We note the absence of an extended definition of the term 'proper "judicial" hearings' and the use of quotation marks which begs the question what is precisely meant by this phrase.

At the Public Bill Hearing on 22 April, Sue Hemming said:

'…The notice that is served on the suspect before the hearing takes place is not particularly detailed, but suspects' solicitors are given, as a matter of practice rather than law, a summary of the evidence so far and an overview of the investigation so far. The actual application is generally very detailed and the ex parte part of any application will depend on each individual case. Our experience is that, as time goes on, the ex parte applications become less and shorter. Clearly, at the very beginning of an investigation you are in a very different situation than at 14 or 21 days. In only one of the applications that have been made by prosecutors against 17 individuals was there any form of ex parte application and that was a tiny part of it'. Official Report, Counter-Terrorism Public Bill Committee, 22 April2008; c 56, Q145.

We believe that proceedings for extensions to detention are already fully adversarial, with the suspect entitled to legal representation and to be present at the open part of the hearing. The information provided to the suspect both in writing in advance, and during the proceedings through representations and evidence is extensive and the suspect's lawyer is able to cross-examine the investigating officer to challenge the application rigorously.

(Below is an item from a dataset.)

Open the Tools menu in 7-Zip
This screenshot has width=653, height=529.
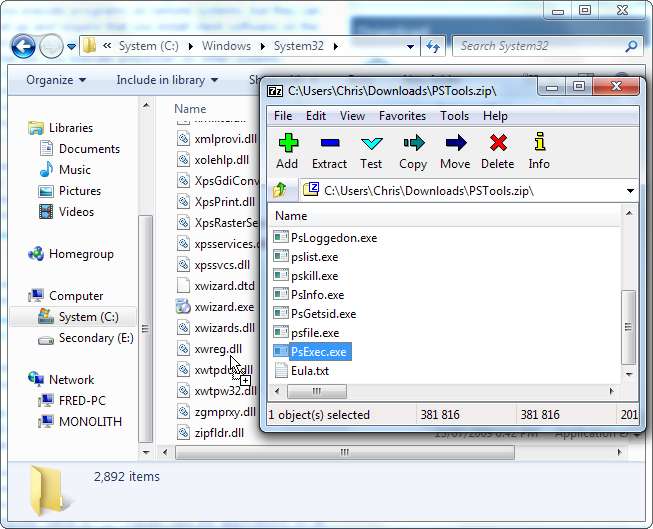454,116

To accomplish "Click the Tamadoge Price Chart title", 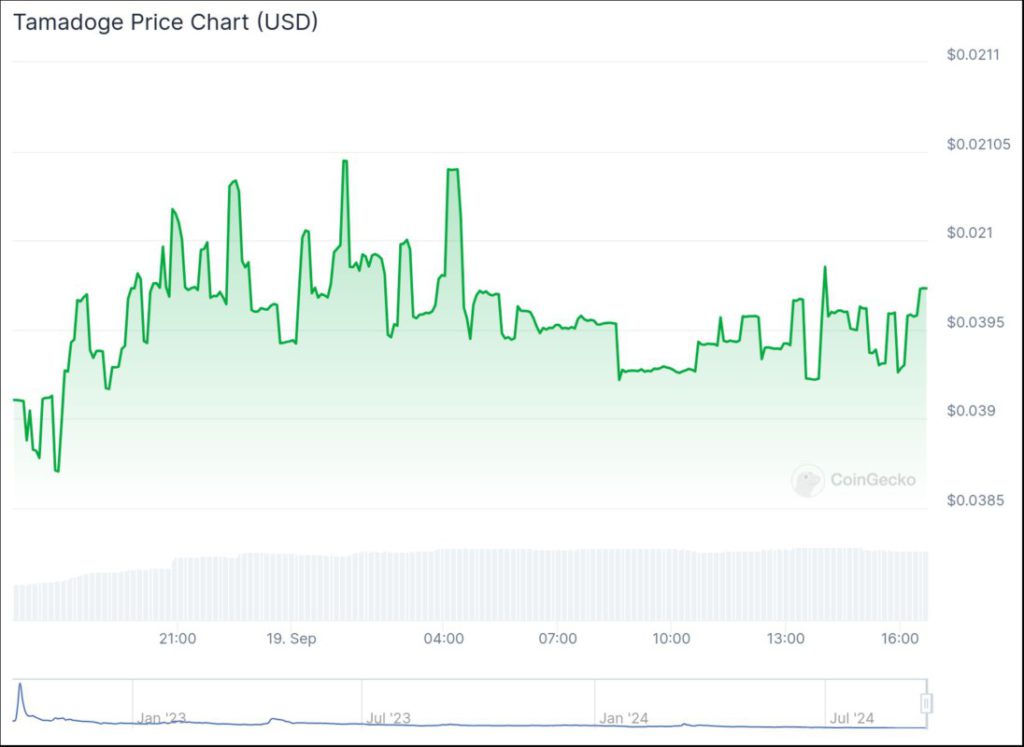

A senior judge hears the application (for applications beyond 14 days) and ensures that the tests for further detention are satisfied before any extension is granted.

A suspect is entitled to be present at the hearing and is excluded only on limited and proportionate grounds from any closed part of the hearing. Video links are often used for the suspect's appearance as both the security risks and resources implications justify such an approach; in any event video link is routinely used in other judicial hearings. The judge may order the suspect to be present in person if there is reason (see para 33(9) of Schedule 8)

We therefore dispute the assertion that such hearings are not already 'proper "judiciaI" hearings'.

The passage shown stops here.